[Start of section]

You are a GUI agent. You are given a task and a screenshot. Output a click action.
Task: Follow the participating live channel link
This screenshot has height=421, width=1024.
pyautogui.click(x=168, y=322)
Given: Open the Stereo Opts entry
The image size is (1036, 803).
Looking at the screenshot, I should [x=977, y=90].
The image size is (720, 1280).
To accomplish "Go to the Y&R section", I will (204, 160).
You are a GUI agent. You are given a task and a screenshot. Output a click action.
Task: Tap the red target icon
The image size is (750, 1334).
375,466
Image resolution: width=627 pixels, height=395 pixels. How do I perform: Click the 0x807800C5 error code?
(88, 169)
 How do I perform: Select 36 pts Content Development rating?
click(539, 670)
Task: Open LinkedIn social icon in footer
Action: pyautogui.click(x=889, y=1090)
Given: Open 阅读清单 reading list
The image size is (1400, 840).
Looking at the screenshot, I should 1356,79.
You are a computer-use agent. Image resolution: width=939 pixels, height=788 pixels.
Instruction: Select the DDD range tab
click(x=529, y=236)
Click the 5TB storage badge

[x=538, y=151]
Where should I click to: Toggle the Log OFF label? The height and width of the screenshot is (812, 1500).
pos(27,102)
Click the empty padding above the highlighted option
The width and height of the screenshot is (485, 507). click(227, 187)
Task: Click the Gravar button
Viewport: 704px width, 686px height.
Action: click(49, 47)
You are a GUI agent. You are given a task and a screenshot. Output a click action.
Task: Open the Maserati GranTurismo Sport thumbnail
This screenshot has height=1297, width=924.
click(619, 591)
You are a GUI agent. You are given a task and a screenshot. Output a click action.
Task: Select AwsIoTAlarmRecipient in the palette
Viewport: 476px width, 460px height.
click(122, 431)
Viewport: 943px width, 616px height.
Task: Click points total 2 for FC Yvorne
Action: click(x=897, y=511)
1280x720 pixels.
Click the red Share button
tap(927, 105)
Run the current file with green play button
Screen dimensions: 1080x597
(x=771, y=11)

[End of section]

- _TASK PROMPT_: Each line of the material above must be retyped exactly as written.

- _EXPECTED ANSWER_:
You are a GUI agent. You are given a task and a screenshot. Output a click action.
Task: Follow the participating live channel link
This screenshot has height=421, width=1024.
pyautogui.click(x=168, y=322)
Given: Open the Stereo Opts entry
The image size is (1036, 803).
Looking at the screenshot, I should [x=977, y=90].
The image size is (720, 1280).
To accomplish "Go to the Y&R section", I will (204, 160).
You are a GUI agent. You are given a task and a screenshot. Output a click action.
Task: Tap the red target icon
The image size is (750, 1334).
375,466
Image resolution: width=627 pixels, height=395 pixels. How do I perform: Click the 0x807800C5 error code?
(88, 169)
 How do I perform: Select 36 pts Content Development rating?
click(539, 670)
Task: Open LinkedIn social icon in footer
Action: pyautogui.click(x=889, y=1090)
Given: Open 阅读清单 reading list
The image size is (1400, 840).
Looking at the screenshot, I should 1356,79.
You are a computer-use agent. Image resolution: width=939 pixels, height=788 pixels.
Instruction: Select the DDD range tab
click(x=529, y=236)
Click the 5TB storage badge

[x=538, y=151]
Where should I click to: Toggle the Log OFF label? The height and width of the screenshot is (812, 1500).
pos(27,102)
Click the empty padding above the highlighted option
The width and height of the screenshot is (485, 507). click(227, 187)
Task: Click the Gravar button
Viewport: 704px width, 686px height.
Action: click(49, 47)
You are a GUI agent. You are given a task and a screenshot. Output a click action.
Task: Open the Maserati GranTurismo Sport thumbnail
This screenshot has height=1297, width=924.
click(619, 591)
You are a GUI agent. You are given a task and a screenshot. Output a click action.
Task: Select AwsIoTAlarmRecipient in the palette
Viewport: 476px width, 460px height.
click(122, 431)
Viewport: 943px width, 616px height.
Task: Click points total 2 for FC Yvorne
Action: click(x=897, y=511)
1280x720 pixels.
Click the red Share button
tap(927, 105)
Run the current file with green play button
Screen dimensions: 1080x597
(x=771, y=11)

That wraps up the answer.